Most Chinese will say it’s because the language is notoriously hard to type. Inputting Chinese script on a computer or phone requires typing in pinyin, or roman script, and then selecting one of multiple characters with analogous pronunciations. For example, after inputting the letters Y-O-U, a user will then choose one of the following characters.


It’s a pain to be sure, and many of China’s leading internet giants earned their popularity through third-party keyboards boasting better predictive technology than the default options on computers.

But the pain of typing is only part of the story. In Taiwan, Mandarin is also the lingua franca, yet consumers there seldom use push-to-talk on Line, the nation’s chat app of choice. Instead, they type using an equally clumsy input method, or use handwriting-recognition software to manually draw out each character.

“If someone sent me a voice message, I probably wouldn’t listen to it,” one Taiwanese Line user told Quartz. “I’d be afraid that the people around me could hear it. It’d be weird.”

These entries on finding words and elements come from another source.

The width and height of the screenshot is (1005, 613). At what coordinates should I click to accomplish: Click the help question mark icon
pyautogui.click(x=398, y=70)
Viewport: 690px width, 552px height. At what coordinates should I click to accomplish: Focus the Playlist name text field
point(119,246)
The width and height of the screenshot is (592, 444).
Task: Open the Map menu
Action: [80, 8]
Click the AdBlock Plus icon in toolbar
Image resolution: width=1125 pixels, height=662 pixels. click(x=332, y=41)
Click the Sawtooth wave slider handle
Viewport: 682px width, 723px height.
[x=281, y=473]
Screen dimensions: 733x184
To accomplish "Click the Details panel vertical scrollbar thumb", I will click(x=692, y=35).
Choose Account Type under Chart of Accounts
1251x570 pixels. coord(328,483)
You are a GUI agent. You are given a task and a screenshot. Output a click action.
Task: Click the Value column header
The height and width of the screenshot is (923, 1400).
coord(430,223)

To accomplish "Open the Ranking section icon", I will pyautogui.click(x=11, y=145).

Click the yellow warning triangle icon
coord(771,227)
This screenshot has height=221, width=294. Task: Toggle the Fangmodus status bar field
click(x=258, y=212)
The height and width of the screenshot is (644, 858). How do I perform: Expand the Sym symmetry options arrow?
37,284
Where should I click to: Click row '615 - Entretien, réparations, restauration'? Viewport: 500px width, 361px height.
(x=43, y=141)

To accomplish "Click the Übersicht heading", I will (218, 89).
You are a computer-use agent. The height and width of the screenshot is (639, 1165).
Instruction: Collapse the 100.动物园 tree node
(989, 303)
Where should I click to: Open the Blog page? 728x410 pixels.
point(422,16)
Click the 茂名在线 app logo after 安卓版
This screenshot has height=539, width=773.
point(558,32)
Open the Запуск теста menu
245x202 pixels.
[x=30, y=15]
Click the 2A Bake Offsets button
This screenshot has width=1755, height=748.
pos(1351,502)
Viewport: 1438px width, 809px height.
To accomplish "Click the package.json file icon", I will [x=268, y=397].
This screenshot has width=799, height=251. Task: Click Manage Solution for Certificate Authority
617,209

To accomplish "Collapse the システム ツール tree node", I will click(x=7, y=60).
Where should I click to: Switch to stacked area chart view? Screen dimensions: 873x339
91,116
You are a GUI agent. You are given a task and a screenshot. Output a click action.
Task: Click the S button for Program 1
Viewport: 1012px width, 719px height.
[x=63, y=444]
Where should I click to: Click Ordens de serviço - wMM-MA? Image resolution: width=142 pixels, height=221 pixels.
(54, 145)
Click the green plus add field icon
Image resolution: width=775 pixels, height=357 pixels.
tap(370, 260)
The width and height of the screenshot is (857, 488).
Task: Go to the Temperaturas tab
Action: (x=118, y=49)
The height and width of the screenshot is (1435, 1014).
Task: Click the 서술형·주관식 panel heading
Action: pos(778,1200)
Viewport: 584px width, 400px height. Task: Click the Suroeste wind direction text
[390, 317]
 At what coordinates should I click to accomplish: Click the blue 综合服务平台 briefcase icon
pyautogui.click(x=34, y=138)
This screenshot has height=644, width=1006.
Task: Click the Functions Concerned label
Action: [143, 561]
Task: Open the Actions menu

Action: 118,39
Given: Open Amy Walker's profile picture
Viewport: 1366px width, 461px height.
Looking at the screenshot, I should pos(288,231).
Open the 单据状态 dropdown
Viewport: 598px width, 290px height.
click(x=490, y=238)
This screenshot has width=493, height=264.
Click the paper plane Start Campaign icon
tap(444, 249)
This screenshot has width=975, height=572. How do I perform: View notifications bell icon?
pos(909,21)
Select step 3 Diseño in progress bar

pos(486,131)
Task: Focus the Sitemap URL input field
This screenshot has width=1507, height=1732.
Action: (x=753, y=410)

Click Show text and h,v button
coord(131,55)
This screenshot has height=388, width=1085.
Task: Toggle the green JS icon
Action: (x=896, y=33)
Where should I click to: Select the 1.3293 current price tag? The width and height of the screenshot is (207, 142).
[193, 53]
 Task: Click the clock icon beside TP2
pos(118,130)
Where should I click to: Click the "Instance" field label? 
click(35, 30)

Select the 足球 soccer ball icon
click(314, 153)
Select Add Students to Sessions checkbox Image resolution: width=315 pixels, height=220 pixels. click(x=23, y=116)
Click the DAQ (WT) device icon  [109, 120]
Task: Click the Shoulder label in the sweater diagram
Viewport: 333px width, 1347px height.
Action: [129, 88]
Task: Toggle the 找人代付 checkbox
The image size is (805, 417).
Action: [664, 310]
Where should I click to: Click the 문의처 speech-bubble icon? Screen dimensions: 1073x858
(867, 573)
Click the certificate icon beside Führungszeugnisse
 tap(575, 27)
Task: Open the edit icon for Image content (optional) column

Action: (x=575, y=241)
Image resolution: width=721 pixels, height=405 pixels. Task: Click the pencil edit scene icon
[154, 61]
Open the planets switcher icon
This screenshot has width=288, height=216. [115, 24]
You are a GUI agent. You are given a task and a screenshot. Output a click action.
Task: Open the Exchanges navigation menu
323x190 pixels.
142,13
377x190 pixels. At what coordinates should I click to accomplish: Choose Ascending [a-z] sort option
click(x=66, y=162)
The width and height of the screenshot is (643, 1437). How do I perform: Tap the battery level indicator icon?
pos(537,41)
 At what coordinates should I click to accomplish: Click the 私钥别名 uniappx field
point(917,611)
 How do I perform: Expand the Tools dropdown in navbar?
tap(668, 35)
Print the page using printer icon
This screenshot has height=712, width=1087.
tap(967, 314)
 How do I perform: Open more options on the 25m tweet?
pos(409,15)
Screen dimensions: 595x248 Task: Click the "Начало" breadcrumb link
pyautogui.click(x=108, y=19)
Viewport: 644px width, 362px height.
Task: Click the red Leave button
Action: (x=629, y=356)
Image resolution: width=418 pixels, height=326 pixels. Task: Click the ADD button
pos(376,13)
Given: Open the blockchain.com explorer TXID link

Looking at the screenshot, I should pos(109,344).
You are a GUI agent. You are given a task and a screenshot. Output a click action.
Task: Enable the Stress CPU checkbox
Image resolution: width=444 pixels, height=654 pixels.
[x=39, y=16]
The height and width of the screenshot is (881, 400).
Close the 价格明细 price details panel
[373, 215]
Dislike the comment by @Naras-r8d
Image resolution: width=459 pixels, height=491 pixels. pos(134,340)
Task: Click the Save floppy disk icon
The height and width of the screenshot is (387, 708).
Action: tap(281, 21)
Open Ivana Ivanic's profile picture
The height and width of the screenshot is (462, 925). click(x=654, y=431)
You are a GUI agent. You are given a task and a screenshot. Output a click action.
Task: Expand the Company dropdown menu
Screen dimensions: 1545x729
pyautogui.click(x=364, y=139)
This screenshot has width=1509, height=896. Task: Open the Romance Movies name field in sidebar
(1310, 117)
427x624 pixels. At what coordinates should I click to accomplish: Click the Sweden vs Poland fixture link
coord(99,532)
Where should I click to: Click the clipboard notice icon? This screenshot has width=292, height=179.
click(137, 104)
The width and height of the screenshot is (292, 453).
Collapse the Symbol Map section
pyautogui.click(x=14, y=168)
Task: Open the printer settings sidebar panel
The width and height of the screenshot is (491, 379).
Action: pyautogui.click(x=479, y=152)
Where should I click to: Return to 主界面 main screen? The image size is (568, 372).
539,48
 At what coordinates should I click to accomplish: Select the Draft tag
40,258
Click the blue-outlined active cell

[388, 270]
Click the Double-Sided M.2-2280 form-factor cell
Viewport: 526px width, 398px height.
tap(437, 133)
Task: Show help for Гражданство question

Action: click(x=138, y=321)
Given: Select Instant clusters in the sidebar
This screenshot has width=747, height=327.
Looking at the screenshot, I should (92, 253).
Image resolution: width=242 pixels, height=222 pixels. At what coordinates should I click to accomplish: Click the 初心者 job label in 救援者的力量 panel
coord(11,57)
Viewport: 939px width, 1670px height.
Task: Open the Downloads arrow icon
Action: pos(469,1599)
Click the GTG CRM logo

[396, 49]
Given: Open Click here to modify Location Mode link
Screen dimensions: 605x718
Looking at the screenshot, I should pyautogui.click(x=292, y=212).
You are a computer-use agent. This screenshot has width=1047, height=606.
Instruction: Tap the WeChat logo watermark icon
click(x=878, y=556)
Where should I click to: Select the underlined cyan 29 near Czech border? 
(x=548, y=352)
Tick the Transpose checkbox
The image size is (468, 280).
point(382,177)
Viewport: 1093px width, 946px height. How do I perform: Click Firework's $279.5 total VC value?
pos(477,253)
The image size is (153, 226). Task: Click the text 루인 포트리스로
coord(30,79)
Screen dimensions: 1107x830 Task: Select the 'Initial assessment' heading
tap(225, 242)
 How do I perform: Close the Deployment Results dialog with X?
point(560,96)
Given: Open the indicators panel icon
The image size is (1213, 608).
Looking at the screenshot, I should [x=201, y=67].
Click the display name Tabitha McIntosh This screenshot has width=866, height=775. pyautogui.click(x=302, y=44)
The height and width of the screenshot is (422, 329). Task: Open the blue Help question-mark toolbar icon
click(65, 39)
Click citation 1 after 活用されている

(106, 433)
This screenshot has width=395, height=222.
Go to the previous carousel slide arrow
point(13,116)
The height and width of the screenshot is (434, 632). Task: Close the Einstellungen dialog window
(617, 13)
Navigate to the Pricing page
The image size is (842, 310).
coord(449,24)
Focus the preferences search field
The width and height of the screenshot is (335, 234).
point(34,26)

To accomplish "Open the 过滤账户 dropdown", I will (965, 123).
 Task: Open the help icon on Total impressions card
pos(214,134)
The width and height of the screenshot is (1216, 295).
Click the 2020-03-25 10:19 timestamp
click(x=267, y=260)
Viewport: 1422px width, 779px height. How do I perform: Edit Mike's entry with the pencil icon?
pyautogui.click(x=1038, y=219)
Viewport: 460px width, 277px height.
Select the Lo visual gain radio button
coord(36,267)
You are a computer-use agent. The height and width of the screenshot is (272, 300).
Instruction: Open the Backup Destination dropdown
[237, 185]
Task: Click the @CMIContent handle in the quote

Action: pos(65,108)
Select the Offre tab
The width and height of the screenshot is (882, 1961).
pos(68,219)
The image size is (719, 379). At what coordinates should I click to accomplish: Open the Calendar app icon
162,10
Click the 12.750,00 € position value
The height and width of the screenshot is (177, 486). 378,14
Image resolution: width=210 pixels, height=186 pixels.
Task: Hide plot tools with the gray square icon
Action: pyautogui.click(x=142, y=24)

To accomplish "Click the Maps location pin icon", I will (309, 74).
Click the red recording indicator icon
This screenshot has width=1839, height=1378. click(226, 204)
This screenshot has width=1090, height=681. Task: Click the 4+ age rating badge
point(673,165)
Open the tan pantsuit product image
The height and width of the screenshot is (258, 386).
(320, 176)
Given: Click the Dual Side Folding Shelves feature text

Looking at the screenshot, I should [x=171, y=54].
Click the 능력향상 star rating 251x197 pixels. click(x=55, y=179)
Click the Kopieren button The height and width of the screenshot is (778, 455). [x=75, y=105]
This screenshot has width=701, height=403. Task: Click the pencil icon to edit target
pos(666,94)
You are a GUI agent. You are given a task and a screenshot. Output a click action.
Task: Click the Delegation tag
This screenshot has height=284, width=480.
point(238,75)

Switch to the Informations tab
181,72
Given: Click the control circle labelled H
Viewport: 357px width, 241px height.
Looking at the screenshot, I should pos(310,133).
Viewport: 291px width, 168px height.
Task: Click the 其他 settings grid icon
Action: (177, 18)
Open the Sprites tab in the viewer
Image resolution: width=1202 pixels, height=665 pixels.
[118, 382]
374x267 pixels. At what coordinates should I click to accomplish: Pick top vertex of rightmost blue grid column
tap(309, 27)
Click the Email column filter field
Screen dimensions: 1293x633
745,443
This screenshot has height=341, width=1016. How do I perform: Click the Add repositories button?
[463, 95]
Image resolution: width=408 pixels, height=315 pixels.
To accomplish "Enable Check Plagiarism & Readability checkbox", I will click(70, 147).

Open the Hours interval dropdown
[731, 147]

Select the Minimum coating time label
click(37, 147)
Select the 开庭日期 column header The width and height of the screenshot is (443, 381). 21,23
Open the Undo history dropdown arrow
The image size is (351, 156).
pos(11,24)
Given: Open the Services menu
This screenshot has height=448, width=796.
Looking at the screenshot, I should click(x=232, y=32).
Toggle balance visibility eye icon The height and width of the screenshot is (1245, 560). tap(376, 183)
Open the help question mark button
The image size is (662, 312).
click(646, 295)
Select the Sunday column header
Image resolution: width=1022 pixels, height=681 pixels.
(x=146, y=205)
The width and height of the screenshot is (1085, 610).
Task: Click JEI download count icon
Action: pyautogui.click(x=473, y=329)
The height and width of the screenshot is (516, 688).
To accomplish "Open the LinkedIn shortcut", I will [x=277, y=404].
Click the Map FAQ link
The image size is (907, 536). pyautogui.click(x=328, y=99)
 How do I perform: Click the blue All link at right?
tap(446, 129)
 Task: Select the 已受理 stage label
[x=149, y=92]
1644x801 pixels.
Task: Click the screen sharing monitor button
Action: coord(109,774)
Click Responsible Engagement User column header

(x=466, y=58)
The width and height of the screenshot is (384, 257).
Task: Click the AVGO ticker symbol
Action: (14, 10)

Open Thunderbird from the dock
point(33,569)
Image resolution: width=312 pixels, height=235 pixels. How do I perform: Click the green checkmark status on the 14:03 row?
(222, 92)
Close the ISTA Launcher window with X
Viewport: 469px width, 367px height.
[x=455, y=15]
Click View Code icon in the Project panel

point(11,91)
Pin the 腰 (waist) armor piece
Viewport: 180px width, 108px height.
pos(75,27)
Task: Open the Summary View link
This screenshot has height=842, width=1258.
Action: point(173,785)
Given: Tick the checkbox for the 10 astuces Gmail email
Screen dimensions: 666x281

Chinese people have less of an aversion to speaking loudly in public than other cultures, partly due to an appreciation for all things renao, or “loud and lively.” While Taiwan tends to keep renao confined to restaurants and parties, in mainland China nearly every public place is a designated “Renao Zone.” Acting boisterous is a sign of confidence and importance. While some Chinese might deny it, the culture’s enthusiasm for being loud in public has made push-to-talk acceptable.

“Chinese and Taiwanese express themselves very differently,” Thomas Luo, founder of Pingwest, one of China’s leading tech blogs, told Quartz. “For me, I always speak loudly, even in my office. But Taiwanese people are more quiet.”

Beyond culture, China’s internet users have long been accustomed to talking to each other online. In the mid-2000s, when the nation’s internet cafes weren’t struggling like they are today, online gamers would scheme with one another late into the night. But instead of communicating in text, they would use YY, an online service that let them communicate via voice messages.

“There [was] no time for them to type or text. When they play games they are very concentrated, so they are very busy with their hands,” a YY executive told NPR in a 2015 interview.

YY later evolved into a karaoke-centric social network, earning healthy margins on virtual goods and eventually going public in the US. But Luo said the company’s lasting legacy lies in popularizing voice chat: “People already had these kinds of habits on desktop PCs. So when they shifted to mobile, they just kept them.”

Much like informal rules have evolved for best texting practices, there are do’s and don’ts for voice messaging in China. In some cases, one’s educational background will even dictate how to send voice messages.

“People that aren’t very well-educated will use voice messages no matter what, whether the sentences are long or only one second,” says Luo. “But middle-class or well-educated people will send voice messages if they want to say something that is informal but also complicated. If it’s simple, they’ll just type.”

Culture, language, and internet history partially explain push-to-talk’s popularity in China. But why it takes off or fails in other countries is sometimes a puzzle.

Like China, India is home to many dialects and scripts, and a large population of less-educated people. WhatsApp has over 70 million users there, but most of them cling to text messages. In Argentina, on the other hand, push-to-talk has supplanted text messaging for its WhatsApp-addicted youth—even though Spanish is relatively simple to type out.

There’s no reason why push-to-talk shouldn’t catch on in cultures where people are already talking on their phones, loudly and publicly.

If you want to try if for yourself, here’s how: On Facebook Messenger, open a chat and push the microphone icon towards the bottom right of the screen. Push the red record button, hold, and release. On WhatsApp, push and hold the microphone icon on the bottom right area next to the keyboard.

You won’t hate it. It’s not like an answering machine. It’s not like talking to yourself—it is just like speaking into your phone (or your headphones with microphone if you use those). No, no one is looking at you funny.

Now, go on and enjoy the freedom and convenience of this new form of communication. And leave the texting behind.